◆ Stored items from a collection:
◆ ◆ ◆ ◆ ◆

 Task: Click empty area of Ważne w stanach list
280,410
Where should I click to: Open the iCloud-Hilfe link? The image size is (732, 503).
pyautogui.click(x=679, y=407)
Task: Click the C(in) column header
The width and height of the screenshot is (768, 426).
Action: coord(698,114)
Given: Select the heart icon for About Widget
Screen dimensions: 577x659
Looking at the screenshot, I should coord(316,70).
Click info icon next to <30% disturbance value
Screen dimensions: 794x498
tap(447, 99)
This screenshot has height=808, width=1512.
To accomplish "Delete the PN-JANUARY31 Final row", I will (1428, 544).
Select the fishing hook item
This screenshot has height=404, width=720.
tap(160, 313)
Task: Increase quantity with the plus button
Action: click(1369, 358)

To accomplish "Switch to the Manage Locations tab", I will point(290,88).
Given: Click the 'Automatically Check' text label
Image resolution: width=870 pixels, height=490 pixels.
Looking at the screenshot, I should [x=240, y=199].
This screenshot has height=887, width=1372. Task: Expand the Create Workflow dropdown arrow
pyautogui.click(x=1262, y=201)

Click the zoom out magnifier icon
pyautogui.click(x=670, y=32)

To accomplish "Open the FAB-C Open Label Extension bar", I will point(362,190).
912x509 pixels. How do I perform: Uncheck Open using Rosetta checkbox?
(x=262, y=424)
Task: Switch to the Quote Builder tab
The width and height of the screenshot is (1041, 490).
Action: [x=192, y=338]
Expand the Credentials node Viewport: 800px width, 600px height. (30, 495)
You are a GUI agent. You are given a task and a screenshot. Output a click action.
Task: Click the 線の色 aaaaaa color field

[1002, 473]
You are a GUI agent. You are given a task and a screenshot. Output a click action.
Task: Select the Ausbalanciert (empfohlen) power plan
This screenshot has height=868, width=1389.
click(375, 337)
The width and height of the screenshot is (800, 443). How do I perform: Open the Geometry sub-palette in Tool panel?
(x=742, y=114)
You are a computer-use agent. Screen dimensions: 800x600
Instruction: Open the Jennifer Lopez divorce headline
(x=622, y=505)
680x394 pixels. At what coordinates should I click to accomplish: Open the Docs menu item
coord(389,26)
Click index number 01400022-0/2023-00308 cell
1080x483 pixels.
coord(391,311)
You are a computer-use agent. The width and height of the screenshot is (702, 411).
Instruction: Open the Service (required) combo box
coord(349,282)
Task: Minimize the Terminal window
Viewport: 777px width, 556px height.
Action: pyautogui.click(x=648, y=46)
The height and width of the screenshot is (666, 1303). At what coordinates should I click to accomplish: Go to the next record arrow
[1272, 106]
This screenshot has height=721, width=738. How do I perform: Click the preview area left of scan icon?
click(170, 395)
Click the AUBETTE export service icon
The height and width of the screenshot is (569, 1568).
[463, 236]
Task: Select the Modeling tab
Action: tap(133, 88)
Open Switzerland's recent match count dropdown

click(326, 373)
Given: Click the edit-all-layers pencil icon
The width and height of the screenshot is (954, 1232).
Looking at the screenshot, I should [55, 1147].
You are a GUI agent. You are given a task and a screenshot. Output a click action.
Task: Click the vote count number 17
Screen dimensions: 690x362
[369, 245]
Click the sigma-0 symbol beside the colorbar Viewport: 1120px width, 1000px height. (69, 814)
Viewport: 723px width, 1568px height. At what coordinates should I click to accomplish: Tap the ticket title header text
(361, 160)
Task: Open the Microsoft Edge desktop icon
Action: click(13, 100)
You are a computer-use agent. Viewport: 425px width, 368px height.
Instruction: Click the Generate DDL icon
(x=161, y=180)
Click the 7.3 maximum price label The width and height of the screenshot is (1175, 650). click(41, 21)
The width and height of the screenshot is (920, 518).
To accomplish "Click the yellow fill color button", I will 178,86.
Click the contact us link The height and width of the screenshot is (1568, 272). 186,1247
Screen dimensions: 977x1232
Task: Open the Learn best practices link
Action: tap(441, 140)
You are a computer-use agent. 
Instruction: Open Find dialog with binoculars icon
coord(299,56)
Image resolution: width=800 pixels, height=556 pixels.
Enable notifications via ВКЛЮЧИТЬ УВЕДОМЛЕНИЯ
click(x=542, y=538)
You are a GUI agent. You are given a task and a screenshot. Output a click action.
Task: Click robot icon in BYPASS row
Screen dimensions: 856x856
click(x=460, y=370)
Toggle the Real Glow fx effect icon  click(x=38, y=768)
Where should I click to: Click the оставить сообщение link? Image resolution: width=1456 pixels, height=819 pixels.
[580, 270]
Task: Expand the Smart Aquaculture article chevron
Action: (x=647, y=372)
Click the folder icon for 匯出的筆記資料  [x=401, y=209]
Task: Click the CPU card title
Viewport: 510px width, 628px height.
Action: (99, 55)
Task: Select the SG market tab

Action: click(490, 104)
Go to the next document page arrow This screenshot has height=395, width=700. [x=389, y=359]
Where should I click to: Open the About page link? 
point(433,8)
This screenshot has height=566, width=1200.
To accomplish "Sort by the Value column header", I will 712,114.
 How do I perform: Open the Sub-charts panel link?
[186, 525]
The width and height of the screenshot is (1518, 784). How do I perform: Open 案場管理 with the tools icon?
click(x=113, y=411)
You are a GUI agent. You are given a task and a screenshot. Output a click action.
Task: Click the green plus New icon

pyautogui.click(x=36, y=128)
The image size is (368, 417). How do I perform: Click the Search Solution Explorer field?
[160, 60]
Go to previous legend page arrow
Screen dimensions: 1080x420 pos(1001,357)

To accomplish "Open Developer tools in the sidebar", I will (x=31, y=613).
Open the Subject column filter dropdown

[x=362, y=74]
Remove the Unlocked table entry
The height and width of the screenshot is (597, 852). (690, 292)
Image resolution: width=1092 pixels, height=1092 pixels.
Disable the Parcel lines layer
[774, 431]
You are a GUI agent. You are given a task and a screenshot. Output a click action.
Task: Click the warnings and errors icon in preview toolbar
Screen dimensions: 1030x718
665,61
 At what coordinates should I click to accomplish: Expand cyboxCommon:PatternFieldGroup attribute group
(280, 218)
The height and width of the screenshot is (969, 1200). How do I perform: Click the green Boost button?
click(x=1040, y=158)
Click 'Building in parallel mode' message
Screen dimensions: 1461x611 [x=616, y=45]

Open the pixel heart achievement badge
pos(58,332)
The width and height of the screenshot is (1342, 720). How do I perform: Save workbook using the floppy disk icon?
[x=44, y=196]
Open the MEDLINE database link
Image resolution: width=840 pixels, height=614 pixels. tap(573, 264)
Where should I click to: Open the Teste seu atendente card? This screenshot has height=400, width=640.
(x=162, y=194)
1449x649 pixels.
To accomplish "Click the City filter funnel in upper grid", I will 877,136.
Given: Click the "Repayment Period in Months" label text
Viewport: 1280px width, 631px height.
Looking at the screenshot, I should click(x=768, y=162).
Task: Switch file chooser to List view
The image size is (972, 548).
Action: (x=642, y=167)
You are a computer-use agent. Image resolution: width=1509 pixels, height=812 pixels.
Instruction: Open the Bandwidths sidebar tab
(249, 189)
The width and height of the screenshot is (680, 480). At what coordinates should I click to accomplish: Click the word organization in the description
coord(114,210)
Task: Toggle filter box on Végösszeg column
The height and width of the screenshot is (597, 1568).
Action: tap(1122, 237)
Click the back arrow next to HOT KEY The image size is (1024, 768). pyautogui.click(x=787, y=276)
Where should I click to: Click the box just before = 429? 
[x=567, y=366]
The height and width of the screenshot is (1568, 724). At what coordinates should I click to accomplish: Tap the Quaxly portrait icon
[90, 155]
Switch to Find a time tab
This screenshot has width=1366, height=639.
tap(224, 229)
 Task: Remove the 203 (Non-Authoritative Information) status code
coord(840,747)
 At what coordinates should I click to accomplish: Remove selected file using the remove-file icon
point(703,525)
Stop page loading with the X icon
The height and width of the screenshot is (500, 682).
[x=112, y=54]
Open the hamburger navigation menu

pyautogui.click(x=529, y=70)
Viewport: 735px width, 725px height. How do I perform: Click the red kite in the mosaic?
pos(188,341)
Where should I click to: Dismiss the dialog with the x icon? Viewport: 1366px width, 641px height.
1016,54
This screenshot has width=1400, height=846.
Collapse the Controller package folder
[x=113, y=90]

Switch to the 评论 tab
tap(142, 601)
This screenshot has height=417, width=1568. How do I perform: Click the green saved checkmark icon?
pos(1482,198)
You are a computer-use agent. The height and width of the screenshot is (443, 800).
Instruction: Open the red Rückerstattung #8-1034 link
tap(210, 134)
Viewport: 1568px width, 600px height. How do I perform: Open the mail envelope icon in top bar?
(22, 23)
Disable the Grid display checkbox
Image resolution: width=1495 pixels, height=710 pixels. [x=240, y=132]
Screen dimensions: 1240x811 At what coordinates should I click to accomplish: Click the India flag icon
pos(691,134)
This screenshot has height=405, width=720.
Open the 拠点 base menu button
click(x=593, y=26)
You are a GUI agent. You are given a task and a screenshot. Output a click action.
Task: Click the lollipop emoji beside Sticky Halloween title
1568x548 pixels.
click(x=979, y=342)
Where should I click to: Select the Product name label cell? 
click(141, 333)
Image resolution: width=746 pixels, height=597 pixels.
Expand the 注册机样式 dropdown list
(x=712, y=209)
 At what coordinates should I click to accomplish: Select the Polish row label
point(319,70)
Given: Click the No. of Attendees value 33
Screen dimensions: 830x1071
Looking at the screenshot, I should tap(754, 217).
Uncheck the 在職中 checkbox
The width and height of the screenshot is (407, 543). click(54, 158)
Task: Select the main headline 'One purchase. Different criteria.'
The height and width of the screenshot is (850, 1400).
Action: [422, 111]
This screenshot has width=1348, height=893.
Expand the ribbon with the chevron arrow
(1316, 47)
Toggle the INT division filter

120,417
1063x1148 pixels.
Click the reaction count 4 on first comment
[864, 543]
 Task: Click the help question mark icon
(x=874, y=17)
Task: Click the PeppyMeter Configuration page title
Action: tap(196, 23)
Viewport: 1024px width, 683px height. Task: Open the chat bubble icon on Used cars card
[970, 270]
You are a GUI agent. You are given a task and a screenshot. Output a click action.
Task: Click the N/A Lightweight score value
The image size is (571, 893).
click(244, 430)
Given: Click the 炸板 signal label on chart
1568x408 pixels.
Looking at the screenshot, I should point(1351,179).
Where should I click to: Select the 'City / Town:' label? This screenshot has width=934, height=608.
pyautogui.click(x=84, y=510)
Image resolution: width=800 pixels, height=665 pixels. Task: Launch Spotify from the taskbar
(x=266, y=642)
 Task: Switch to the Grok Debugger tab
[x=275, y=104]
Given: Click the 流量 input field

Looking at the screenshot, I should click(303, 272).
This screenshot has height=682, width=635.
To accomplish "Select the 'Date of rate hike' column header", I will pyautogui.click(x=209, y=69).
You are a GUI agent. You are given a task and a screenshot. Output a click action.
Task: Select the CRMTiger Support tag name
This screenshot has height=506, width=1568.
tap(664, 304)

◆ ◆ ◆ ◆ ◆

◆ What you are asked to do:
The required output is every line above from the one with "Where should I click to: Select the Product" down to the one with "1063x1148 pixels.", restated word for word, ends included.

◆ Exercise solution:
Where should I click to: Select the Product name label cell? 
click(141, 333)
Image resolution: width=746 pixels, height=597 pixels.
Expand the 注册机样式 dropdown list
(x=712, y=209)
 At what coordinates should I click to accomplish: Select the Polish row label
point(319,70)
Given: Click the No. of Attendees value 33
Screen dimensions: 830x1071
Looking at the screenshot, I should tap(754, 217).
Uncheck the 在職中 checkbox
The width and height of the screenshot is (407, 543). click(54, 158)
Task: Select the main headline 'One purchase. Different criteria.'
The height and width of the screenshot is (850, 1400).
Action: [422, 111]
This screenshot has width=1348, height=893.
Expand the ribbon with the chevron arrow
(1316, 47)
Toggle the INT division filter

120,417
1063x1148 pixels.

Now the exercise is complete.